In Pinellas County, for the most part, the trend has been couched in the catch phrase "downtown redevelopment," which people more closely associate with bookstores, restaurants and cute places to shop.

Yet developers and builders say housing may be the more essential ingredient.

"The presence of residential in a downtown can be the difference between success and failure," consultant Charlie Siemon said.

St. Petersburg and Dunedin are the test cases, having already built townhomes and condos a skip's distance from city halls. Residents are paying $145,000 to $185,000 for townhouses in Dunedin and as much as $2-million for luxury condos in St. Petersburg.

"Over the past five years, things have really been happening quickly," said Dave Goodwin, St. Petersburg's manager of planning programs. "I think people are looking for a more urban lifestyle."

Largo, Clearwater and Tarpon Springs, for example, are not too far behind, laying the groundwork with sewer enhancements, streetscaping and other amenities.

That means more people. More hustle, more bustle. "More concentration," as Dave Healey, Pinellas Planning Council executive director, calls it.

Since 1992, Dunedin, Safety Harbor, Oldsmar, St. Petersburg, Clearwater, Largo, Pinellas Park and Gulfport have taken advantage of special county zoning classifications that allow developers to squeeze more homes on developed land.

Take Largo, for instance. The city doubled its downtown density restrictions three years ago to encourage a more urban setting, Community Development Director Ric Goss said. Before 1997, zoning codes allowed for only 15 units per acre. Now, the city could allow a developer 30 units an acre in that area, Goss said.

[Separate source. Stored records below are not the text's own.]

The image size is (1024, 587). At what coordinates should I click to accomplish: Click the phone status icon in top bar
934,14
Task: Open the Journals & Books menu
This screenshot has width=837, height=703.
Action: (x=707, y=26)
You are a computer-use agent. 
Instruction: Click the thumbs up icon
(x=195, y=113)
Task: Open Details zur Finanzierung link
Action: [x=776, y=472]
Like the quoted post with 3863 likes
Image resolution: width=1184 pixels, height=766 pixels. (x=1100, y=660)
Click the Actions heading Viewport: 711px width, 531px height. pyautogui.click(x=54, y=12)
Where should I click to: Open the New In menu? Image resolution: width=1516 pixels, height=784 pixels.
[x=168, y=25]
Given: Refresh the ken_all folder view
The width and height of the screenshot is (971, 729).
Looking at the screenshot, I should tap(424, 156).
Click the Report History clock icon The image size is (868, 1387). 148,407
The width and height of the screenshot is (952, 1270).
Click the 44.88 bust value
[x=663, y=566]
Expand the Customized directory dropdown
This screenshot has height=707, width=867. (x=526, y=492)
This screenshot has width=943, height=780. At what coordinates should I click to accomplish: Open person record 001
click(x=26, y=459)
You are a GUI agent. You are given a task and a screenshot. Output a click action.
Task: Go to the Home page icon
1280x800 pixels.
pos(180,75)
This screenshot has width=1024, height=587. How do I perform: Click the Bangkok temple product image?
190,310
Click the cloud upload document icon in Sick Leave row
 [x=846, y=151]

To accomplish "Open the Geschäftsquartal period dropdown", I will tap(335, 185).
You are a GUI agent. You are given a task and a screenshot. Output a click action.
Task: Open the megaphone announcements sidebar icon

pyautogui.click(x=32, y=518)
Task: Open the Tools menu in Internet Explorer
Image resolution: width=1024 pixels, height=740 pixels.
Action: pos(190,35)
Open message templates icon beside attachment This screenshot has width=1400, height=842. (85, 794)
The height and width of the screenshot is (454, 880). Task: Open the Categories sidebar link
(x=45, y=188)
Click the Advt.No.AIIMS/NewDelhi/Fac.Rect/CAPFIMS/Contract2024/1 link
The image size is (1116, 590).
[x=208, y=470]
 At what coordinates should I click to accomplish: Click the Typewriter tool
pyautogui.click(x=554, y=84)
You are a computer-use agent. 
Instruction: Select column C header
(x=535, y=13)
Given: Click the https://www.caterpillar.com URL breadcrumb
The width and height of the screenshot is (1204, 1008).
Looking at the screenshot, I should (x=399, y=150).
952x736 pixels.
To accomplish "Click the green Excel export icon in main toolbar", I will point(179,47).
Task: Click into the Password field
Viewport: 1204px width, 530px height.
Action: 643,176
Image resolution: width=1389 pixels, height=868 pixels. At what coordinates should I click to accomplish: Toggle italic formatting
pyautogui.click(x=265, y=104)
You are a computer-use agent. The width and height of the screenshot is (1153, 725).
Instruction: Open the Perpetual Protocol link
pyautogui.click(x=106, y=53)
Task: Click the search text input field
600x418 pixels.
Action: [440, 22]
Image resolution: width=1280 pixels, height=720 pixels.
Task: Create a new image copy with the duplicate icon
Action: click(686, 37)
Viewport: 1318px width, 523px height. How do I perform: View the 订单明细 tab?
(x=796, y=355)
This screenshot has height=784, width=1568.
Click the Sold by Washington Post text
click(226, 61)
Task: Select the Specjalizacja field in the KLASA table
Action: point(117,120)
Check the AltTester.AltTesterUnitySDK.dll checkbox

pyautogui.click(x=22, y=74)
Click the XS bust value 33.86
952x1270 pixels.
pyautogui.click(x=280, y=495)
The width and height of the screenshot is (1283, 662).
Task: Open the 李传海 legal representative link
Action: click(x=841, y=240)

It has yet to make much difference in Largo's case, though. City commissioners recently rejected a developer's plan to build a downtown commercial and residential hub because residents complained the plan included too many apartments, which was less desireable to the public than townhomes, Goss said.

Besides zoning, other issues will have to be addressed with regard to "new urbanism."

The planning council is studying the potential impact on schools, transportation, sewer and water systems. A consultant is being paid about $96,000 to compile information for the first phase of a countywide approach to redevelopment. The first "visioning" phase is expected to be complete in March, Healey said.

Nationwide, cities such as Seattle, Jersey City and Chicago are turning old apartment buildings and warehouses into high-end apartments, condos and townhouses. As much is true among east-coast Florida cities, including Boca Raton, West Palm Beach and Delray Beach, said Siemon, the consultant who has worked with Clearwater in its redevelopment efforts.

"There's a national trend," Goodwin said. "We're just catching up."

In Clearwater, redevelopment hit a major snag in July when voters rejected a massive downtown project. Although the proposed movie theater was much-talked-about, the plan relied heavily on rental and for-sale residential units which would have accounted for a significant chunk of the project's square footage, Siemon said.

But not all urban housing was lost with the failed referendum, Siemon noted. Next year, a public and private partnership is expected to net a 100-unit townhouse complex in downtown Clearwater.

Meanwhile, Tafelski and her roommate, Sherril Claus, are content in their Dunedin condo, where the absence of huge front yards and subdivision-style setbacks allow them to get to know their neighbors. They relish the closeness of stores and shops.

Some weekends, Claus says, she needn't bother revving up the engine in her car. Everything she needs _ a night out, a dining experience, a neighbor to talk to _ is just a walk away.